Look: it is legit to be paranoid about ssh zero-days (I am not, partly because that vulnerability is so valuable that I am very far down on the food chain for it). But if you're paranoid about those, be serious about them. Put an encrypted tunnel in front of sshd, not some goofy authentication scheme.
Remember: if there's a preauth sshd zero day, the SSH connections themselves are attack vectors. TCP is easily hijackable.
Sure.. but now you have to worry about vulnerabilities in whatever software you are using for that. Other than maybe something like a locked down spiped I wouldn't trust anything more than ssh in the first place.
From my perspective the nice thing about something like the 'simple non cryptographic knockd' was that other than decoding ip packet headers it did not read any data from the network.
> if there's a preauth sshd zero day, the SSH connections themselves are attack vectors. TCP is easily hijackable.
Hah, I am not that paranoid :-)
My main concern was always this sort of scenario:
I am on vacation with no internet access, an ssh (or openssl or openvpn) 0day is released, patches are not available. Do I come back from vacation to a compromised host? If I had not been using port knocking when the debian ssh key issue happened, I would have had multiple hosts compromised. So, you can call it goofy, but it made a very real difference in my experience.
I had a machine compromised in 2001 by script kiddies and worms scanning the internet on port 22 and compromising any host they could find with CVE-2001-0144. Not by attackers hijacking TCP connections.
In 2016 I am worried about a 0day being released and scripts kiddies or a worm compromising every host they can find running sshd. This effectively happened to debian systems in 2008. I don't know how you can say that it doesn't make sense when it happened.

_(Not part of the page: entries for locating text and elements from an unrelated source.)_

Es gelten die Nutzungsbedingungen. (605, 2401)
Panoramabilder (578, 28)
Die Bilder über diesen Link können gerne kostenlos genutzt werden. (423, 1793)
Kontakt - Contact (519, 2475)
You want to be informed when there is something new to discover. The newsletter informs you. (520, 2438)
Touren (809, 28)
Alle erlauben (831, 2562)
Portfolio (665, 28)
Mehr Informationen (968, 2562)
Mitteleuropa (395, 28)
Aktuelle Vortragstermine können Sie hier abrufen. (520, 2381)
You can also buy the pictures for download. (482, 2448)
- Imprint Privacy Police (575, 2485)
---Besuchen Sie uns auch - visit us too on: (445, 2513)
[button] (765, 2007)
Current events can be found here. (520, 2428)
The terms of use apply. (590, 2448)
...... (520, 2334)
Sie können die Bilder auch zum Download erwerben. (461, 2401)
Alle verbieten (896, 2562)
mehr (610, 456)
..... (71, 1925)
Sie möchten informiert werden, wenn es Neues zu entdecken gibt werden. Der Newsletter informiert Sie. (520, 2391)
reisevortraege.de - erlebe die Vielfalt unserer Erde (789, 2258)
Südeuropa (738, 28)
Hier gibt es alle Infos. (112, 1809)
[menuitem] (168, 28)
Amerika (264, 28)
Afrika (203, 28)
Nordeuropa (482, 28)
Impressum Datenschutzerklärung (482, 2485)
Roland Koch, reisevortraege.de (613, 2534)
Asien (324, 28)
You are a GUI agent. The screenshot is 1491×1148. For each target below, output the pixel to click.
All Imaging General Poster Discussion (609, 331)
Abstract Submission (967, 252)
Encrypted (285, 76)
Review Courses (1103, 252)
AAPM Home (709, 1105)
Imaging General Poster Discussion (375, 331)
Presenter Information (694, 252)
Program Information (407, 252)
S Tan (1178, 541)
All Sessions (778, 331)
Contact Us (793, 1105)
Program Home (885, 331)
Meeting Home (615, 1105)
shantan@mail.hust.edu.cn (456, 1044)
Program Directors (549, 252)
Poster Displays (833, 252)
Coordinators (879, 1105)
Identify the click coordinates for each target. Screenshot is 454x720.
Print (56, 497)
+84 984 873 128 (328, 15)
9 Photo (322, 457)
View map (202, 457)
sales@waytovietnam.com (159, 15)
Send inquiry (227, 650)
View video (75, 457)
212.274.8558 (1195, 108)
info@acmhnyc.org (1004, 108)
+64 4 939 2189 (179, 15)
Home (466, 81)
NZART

I just don't understand the threat model that gives attackers the most valuable RCE vulnerability in a decade, but denies them an ability attackers have had since 1996.
Port knocking does not protect you either. A dedicated attacker can wait and discern your knock pattern and if you have an unpatched server, attack it.
In fact, it can give you a false sense of security from such 0-day exploits.
For most of us, the threat is the exact opposite of a dedicated attacker. It's an opportunist (or automated system) that doesn't need to compromise every system on the Internet. It just needs to compromise enough. You can compromise enough for almost any purpose without getting into getting past port knocking schemes.
How does public key authentication protect you from a 0day in sshd or something like the Debian OpenSSL Predictable PRNG key issue?
In a perfect world where there will never be a 0day in sshd or any further weak key issues, but we don't live in a perfect world.
The one time I've ever had one of my linux machines compromised was from CVE-2001-0144.
When the Debian key issue first came out all of my keys were vulnerable. None of my hosts were compromised because I used port knocking.